科学的世界観は、そのすべてがフィクションである

人間の感性=ψ10は霊の「像化」を生むが、それはあくまでも自己側においての構成に限られる。知覚が主観的であるという意味だ。——見えている世界は、本来、内的なものなのである。

一方、人間の思形=ψ9は語・概念によって像を“固定”し、外化する働きと言える。外の世界とは言語が生成を切り取って、その断面をつぎはぎすることによってあしらえたハリボテにすぎないということ。

つまり、感性は、霊的構造の〈反映像〉として“現れの側”にあり、言語は、その現れを〈記述可能な他者の構造〉として“外化”し、最終的にそこに「物(=物質)」としての存在感覚を与えている。

ここで重要なのは、物質とは私たちが実際に経験している「見え」そのものではないという点だ。
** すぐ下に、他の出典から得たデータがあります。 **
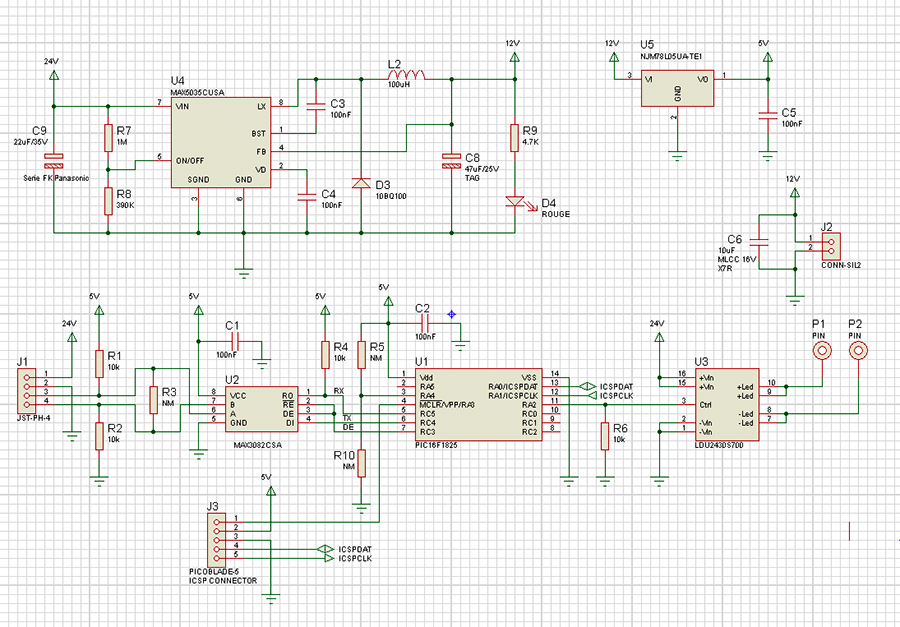Click the blue origin marker beside C2
Image resolution: width=900 pixels, height=627 pixels.
click(x=452, y=314)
物質としての存在感覚は、象の「見え」が言語によって他者と共有可能となった構造の中に“閉じ込められた”ときに一つの欠如として生まれている。

ここから何がわかるかと言うと、「言葉以前に物がある」とする近代的自然観は全くの虚偽である——ということ。
よりわかりやすく言えば、科学的世界観は、そのすべてがフィクションであるということだ。